** MATERIAL SUPPLIED follows **
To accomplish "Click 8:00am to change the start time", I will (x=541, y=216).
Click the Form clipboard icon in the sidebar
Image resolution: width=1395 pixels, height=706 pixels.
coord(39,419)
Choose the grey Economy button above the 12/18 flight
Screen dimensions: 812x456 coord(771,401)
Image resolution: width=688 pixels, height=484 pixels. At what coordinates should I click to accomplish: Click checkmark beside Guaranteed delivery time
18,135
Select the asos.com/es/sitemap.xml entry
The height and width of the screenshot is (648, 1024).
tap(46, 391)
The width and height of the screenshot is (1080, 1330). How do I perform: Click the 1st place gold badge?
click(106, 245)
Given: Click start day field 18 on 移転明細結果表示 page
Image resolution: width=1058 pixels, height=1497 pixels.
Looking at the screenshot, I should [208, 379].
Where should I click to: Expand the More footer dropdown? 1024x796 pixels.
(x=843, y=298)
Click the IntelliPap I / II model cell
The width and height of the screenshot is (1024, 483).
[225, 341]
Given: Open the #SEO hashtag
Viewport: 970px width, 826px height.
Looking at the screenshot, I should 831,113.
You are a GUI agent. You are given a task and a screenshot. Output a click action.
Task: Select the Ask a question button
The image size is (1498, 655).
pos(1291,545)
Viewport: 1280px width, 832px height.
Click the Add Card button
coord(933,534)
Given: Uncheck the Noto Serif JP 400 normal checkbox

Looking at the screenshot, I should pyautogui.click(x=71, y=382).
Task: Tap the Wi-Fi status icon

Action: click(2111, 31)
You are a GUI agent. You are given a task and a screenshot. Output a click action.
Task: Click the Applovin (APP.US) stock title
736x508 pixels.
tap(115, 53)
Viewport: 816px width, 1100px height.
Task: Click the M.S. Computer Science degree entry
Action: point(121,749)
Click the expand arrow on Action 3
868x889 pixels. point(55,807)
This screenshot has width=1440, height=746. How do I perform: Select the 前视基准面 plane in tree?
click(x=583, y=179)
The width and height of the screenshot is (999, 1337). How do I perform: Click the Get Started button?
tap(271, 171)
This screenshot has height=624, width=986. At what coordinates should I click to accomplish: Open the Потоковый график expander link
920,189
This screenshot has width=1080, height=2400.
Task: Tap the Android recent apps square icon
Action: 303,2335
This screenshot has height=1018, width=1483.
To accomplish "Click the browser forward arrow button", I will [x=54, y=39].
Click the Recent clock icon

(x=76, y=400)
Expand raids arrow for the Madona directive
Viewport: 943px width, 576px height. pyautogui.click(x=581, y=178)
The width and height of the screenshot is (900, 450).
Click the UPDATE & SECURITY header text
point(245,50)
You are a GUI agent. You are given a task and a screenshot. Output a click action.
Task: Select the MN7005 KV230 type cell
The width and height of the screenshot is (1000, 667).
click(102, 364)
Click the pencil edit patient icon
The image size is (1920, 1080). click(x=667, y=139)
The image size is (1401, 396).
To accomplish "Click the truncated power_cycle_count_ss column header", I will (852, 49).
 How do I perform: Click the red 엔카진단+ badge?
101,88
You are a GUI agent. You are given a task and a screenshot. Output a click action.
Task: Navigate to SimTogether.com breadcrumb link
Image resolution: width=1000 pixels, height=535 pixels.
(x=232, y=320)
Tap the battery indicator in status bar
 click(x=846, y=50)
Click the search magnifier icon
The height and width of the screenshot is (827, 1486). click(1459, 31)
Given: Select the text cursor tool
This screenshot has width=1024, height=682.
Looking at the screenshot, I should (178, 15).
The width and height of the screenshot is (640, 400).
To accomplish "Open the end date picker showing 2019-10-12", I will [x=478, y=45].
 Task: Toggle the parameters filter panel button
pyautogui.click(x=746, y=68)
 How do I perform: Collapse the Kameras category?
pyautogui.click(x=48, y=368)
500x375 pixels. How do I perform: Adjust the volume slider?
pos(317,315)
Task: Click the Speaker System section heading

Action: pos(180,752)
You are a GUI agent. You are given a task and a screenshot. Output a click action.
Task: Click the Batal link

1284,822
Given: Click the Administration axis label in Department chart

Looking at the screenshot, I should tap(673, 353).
** End of MATERIAL SUPPLIED **
AIM OF THE EXERCISE> Reproduce the records above line by line, without any change, up to and including the line that holds "Select the asos.com/es/sitemap.xml entry".

RESULT BELOW>
To accomplish "Click 8:00am to change the start time", I will (x=541, y=216).
Click the Form clipboard icon in the sidebar
Image resolution: width=1395 pixels, height=706 pixels.
coord(39,419)
Choose the grey Economy button above the 12/18 flight
Screen dimensions: 812x456 coord(771,401)
Image resolution: width=688 pixels, height=484 pixels. At what coordinates should I click to accomplish: Click checkmark beside Guaranteed delivery time
18,135
Select the asos.com/es/sitemap.xml entry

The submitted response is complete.